> _Record excerpts_
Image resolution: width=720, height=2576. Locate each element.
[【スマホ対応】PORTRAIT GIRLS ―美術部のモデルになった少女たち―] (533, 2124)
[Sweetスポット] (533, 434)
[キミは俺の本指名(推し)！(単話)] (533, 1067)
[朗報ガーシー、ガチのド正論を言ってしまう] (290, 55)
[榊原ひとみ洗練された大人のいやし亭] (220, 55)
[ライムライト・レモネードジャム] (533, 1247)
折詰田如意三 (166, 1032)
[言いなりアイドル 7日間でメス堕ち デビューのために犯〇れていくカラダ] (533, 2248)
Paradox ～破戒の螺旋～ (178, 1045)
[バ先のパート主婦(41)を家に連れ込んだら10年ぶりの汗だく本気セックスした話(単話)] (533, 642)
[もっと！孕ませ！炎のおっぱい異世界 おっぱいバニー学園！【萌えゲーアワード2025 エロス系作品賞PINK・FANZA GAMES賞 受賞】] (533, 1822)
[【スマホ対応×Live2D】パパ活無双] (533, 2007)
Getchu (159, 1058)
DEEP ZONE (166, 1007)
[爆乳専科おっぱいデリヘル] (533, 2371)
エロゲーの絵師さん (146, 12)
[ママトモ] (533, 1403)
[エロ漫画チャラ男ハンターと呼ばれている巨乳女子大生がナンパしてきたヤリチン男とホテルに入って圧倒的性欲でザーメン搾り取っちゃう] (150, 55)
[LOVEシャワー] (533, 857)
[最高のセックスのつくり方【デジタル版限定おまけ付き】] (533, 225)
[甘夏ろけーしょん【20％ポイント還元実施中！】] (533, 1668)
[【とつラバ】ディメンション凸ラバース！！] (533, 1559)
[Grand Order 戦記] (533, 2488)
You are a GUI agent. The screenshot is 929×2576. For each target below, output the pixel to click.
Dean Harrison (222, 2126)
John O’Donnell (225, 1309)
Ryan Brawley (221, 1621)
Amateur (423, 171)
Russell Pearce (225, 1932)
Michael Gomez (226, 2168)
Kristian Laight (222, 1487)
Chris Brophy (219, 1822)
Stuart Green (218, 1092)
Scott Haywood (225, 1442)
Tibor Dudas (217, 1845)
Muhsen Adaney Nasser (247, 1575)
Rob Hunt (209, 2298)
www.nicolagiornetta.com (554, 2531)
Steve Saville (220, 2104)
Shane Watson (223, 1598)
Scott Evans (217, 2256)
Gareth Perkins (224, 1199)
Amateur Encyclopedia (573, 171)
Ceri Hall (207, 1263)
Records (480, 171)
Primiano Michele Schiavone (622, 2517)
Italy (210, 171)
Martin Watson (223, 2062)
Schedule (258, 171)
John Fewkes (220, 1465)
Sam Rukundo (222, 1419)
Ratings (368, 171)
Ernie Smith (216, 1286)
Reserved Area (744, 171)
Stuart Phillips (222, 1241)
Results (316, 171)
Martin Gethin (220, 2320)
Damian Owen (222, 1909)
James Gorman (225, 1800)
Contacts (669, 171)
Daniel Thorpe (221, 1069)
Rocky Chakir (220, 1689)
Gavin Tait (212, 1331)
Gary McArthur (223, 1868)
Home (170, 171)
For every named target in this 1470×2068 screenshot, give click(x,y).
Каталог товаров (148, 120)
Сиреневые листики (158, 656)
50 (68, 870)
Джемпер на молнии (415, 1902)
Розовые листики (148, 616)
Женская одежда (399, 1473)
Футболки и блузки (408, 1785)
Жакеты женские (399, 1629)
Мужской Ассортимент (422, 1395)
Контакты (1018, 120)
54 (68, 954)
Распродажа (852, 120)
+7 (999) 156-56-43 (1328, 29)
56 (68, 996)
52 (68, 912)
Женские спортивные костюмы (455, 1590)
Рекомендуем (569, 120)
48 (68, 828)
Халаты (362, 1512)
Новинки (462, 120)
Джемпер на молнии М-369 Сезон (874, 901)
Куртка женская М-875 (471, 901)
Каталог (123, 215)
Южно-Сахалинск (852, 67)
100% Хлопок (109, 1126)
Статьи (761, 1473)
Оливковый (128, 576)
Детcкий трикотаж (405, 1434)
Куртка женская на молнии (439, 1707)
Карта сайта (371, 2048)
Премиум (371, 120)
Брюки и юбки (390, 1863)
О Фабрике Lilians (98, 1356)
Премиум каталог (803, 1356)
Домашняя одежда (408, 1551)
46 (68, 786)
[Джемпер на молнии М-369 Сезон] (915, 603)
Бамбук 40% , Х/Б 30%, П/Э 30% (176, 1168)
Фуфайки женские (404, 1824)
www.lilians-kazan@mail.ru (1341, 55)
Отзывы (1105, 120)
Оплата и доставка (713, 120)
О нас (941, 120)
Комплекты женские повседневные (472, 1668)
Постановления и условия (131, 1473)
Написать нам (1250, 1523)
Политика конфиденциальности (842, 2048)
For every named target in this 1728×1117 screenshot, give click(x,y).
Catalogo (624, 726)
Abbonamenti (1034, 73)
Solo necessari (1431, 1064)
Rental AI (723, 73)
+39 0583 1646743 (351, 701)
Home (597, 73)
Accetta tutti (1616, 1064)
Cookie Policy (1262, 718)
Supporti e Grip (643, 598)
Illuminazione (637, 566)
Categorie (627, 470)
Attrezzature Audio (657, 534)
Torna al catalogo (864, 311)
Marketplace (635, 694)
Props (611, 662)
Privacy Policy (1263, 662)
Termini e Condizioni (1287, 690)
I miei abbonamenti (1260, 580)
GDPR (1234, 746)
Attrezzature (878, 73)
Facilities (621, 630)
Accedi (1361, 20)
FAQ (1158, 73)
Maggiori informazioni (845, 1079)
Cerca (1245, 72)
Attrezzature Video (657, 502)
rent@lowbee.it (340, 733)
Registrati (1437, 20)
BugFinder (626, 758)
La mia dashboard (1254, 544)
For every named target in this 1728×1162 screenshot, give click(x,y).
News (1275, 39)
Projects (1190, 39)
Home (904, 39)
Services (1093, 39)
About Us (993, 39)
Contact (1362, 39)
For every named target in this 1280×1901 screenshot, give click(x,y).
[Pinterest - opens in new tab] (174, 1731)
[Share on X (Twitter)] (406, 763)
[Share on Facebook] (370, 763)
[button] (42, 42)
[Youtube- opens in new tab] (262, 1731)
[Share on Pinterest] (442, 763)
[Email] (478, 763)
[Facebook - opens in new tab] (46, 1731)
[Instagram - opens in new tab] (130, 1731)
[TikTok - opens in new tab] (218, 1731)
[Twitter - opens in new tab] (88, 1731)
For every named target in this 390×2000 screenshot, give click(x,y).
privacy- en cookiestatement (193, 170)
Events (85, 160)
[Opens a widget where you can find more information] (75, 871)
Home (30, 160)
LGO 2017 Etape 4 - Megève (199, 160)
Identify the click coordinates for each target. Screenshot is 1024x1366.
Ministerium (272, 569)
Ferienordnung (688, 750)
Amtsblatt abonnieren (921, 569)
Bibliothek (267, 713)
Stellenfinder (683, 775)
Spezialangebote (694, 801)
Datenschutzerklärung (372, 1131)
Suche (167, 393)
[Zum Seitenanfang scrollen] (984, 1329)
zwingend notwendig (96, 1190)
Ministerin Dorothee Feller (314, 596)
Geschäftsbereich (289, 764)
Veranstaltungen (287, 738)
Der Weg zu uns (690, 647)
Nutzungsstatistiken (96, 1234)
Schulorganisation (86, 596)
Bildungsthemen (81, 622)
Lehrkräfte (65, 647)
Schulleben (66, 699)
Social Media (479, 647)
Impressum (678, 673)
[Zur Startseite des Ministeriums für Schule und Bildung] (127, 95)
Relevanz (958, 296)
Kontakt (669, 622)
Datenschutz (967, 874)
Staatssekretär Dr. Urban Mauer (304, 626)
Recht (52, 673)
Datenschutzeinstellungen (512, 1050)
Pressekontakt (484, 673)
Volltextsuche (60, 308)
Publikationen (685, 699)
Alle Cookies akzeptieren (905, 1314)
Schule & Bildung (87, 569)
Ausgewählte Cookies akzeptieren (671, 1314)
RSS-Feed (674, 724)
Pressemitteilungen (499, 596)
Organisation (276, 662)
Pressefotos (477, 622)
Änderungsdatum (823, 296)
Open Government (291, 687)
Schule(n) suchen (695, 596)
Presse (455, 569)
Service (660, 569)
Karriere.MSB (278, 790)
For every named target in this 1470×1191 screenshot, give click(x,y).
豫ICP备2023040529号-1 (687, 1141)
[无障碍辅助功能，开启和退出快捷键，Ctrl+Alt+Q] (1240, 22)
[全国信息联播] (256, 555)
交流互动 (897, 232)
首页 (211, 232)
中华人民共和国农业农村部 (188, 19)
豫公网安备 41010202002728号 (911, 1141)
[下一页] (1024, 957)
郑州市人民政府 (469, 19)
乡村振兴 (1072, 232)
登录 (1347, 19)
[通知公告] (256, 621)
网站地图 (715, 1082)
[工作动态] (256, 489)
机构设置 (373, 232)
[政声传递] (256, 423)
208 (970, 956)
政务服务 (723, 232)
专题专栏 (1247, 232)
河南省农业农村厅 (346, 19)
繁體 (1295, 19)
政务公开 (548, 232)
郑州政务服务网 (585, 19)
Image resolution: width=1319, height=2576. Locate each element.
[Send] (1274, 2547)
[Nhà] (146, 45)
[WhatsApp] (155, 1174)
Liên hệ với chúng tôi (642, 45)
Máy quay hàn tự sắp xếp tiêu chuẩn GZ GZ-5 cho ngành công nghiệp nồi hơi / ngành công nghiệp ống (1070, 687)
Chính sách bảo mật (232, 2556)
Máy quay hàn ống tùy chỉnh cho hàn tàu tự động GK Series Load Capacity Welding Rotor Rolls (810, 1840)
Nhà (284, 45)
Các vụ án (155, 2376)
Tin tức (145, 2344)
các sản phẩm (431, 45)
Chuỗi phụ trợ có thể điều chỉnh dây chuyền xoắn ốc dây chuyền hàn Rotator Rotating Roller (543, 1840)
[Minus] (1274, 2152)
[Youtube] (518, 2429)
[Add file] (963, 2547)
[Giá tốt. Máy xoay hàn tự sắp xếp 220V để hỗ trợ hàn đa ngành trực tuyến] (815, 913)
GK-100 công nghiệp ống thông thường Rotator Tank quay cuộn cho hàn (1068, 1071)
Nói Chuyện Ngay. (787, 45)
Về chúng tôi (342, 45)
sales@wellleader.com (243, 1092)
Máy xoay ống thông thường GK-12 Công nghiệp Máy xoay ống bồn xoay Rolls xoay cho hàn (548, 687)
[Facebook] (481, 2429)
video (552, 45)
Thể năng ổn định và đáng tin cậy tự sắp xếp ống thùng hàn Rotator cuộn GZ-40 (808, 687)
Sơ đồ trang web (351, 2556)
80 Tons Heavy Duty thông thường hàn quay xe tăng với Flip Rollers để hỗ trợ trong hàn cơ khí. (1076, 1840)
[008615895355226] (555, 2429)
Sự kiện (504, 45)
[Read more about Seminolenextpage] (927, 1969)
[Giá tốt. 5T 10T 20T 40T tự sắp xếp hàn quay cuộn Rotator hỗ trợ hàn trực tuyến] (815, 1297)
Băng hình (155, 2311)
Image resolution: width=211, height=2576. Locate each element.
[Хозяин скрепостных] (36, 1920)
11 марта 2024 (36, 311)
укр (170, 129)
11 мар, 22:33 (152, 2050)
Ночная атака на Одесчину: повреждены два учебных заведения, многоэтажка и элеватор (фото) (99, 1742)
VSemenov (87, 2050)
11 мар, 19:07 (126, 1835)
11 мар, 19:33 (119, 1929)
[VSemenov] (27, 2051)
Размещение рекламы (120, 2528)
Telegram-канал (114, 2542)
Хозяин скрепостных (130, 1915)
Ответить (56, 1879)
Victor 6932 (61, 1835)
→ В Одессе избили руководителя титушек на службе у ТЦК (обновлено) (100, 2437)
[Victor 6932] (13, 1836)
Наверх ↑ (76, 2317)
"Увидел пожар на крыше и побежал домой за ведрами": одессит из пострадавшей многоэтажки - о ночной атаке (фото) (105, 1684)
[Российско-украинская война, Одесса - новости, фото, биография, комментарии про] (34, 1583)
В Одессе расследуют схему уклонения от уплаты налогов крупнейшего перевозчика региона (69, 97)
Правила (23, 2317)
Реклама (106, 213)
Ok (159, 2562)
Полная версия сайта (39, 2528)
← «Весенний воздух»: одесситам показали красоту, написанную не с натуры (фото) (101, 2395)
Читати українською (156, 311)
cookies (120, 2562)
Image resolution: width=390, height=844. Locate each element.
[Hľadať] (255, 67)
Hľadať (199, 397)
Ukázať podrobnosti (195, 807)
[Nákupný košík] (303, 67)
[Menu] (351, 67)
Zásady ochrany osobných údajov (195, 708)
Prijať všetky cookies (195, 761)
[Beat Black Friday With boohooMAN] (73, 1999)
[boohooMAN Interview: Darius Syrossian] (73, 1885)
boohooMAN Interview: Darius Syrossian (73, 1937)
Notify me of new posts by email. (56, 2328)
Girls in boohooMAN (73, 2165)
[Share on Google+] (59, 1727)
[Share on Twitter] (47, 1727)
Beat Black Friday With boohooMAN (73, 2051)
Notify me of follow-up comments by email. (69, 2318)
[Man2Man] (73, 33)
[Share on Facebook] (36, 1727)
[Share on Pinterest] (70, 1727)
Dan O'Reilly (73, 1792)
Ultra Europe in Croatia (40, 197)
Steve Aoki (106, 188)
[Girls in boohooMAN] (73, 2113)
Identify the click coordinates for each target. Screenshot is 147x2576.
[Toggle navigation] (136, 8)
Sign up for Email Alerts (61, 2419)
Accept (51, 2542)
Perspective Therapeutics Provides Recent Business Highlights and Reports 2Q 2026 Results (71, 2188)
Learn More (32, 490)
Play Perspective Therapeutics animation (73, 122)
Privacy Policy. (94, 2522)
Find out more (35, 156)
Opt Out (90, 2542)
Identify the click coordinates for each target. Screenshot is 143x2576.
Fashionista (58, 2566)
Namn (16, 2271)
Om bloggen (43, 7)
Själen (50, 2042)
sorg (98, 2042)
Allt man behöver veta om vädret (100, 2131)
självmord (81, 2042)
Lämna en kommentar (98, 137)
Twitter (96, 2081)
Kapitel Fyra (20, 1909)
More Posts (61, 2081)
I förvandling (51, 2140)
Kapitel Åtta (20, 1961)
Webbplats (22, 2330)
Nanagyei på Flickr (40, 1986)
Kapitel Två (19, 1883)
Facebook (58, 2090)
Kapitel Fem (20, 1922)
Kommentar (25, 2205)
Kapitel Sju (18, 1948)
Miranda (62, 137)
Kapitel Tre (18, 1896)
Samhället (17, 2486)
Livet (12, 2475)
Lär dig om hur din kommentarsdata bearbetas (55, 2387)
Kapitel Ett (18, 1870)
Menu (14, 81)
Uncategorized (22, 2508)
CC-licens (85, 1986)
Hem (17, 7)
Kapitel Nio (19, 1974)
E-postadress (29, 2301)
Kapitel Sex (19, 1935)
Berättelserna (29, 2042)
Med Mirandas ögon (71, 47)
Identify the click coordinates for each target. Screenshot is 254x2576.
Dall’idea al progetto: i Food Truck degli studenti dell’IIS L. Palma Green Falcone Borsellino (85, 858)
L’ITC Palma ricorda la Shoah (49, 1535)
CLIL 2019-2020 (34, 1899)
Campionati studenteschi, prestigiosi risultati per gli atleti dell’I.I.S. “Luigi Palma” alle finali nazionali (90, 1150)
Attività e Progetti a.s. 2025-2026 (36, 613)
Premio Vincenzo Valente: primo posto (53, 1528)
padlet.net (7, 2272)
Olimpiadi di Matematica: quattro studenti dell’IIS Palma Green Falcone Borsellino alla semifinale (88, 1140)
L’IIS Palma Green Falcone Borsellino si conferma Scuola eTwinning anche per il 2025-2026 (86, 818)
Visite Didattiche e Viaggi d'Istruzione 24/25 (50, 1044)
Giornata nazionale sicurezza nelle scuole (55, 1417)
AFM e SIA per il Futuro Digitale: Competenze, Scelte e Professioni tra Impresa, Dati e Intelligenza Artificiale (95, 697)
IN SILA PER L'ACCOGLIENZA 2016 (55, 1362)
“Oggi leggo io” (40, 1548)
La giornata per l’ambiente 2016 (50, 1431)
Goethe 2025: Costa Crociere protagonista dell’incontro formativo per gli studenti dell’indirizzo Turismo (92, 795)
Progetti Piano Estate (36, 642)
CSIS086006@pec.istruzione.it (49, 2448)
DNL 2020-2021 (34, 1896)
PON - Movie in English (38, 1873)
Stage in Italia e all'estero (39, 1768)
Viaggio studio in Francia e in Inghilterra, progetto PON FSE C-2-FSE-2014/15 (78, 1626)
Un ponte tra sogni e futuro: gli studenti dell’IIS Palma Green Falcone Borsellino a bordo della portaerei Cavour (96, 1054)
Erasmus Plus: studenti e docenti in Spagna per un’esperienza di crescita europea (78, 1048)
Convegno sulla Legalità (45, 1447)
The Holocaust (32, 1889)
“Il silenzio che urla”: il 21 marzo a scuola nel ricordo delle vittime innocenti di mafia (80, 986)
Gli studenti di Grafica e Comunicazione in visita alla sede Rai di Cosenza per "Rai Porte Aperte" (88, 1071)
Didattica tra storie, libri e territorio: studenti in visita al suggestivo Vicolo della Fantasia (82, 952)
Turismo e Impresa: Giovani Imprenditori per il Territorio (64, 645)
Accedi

> _Work item_
Transcribe the records above from the line holding "Kapitel Sex (19, 1935)" down to the line holding "L’ITC Palma ricorda la Shoah (49, 1535)", inclusive, without adding anything.

> _Result for this exercise_
Kapitel Sex (19, 1935)
Berättelserna (29, 2042)
Med Mirandas ögon (71, 47)
Identify the click coordinates for each target. Screenshot is 254x2576.
Dall’idea al progetto: i Food Truck degli studenti dell’IIS L. Palma Green Falcone Borsellino (85, 858)
L’ITC Palma ricorda la Shoah (49, 1535)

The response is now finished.